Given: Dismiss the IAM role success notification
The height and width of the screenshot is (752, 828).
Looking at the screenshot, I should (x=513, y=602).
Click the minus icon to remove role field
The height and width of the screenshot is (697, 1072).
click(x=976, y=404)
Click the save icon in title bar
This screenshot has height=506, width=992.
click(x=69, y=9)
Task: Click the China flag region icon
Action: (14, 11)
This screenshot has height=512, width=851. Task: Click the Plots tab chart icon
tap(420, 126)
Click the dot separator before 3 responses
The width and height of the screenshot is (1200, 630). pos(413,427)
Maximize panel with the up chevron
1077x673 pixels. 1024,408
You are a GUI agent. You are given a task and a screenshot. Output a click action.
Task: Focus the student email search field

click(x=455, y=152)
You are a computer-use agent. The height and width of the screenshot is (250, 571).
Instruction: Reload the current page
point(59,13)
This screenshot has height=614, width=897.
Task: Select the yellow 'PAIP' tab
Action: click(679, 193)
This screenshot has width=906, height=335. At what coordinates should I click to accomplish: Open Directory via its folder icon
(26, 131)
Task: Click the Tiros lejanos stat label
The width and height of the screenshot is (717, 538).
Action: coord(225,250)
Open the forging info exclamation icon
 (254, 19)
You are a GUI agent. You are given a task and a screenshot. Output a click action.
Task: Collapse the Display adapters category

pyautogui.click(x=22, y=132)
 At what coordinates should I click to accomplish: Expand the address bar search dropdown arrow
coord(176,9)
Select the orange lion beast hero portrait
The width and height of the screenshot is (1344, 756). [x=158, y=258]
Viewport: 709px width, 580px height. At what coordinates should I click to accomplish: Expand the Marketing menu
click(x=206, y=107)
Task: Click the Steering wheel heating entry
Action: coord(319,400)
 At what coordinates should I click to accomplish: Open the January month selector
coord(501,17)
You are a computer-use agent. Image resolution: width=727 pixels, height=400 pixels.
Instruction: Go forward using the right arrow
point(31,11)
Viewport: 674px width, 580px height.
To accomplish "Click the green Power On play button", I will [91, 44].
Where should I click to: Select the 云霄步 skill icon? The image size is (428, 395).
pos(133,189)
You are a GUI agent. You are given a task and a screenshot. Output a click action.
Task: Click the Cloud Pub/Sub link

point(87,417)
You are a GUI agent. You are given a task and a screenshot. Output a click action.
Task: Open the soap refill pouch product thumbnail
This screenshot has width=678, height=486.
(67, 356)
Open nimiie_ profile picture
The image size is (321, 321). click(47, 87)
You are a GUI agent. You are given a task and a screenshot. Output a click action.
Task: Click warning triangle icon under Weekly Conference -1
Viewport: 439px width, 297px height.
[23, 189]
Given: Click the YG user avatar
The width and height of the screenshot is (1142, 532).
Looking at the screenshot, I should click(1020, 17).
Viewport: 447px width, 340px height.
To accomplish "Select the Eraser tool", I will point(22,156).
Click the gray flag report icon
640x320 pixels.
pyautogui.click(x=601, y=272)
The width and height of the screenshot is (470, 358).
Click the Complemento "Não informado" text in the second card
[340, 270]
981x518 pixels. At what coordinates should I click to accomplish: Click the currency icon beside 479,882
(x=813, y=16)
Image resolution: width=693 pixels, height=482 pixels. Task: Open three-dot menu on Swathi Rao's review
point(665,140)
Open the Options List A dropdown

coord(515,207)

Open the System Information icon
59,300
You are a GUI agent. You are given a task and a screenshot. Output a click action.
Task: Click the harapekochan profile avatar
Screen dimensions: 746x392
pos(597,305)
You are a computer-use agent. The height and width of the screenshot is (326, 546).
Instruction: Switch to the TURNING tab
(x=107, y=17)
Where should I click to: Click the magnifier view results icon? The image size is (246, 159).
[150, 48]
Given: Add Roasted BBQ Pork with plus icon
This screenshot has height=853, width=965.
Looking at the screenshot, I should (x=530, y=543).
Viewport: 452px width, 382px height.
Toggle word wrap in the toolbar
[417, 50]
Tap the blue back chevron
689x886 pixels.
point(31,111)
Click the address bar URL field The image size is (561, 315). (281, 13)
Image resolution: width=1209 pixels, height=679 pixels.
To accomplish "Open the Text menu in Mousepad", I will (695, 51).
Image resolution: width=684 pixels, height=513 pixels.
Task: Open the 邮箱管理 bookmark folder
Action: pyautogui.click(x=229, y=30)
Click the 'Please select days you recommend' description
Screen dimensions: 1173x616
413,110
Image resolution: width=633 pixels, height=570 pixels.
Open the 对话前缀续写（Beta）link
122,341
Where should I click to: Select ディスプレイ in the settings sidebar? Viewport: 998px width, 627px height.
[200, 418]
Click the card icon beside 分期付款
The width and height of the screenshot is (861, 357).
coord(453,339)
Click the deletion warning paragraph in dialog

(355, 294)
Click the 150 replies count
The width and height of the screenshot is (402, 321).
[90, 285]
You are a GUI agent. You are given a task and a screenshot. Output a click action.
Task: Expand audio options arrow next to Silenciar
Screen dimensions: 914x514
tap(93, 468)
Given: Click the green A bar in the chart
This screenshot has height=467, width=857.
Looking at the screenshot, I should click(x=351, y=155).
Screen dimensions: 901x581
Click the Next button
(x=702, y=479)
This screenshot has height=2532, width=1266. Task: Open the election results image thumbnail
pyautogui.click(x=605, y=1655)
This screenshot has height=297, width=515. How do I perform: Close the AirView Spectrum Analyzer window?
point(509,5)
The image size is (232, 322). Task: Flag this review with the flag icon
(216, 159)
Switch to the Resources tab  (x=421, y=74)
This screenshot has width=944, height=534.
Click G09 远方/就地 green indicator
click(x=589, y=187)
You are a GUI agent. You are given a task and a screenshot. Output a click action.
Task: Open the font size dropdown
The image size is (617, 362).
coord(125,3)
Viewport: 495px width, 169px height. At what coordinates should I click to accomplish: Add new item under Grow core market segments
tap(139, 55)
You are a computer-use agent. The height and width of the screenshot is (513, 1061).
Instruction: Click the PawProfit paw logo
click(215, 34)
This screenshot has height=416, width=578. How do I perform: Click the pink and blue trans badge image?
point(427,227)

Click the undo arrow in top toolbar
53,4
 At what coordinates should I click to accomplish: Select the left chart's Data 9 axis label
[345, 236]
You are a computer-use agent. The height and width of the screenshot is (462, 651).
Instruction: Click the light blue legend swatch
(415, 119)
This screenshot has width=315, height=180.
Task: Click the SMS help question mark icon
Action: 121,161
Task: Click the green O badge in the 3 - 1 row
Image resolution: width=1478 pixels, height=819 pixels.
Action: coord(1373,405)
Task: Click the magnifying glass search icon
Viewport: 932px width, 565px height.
-------------------------
What needs to be done: Locate the string "avatar" in the listing above and copy every line where it occurs.

Response to the exercise:
Given: Click the YG user avatar
Task: Click the harapekochan profile avatar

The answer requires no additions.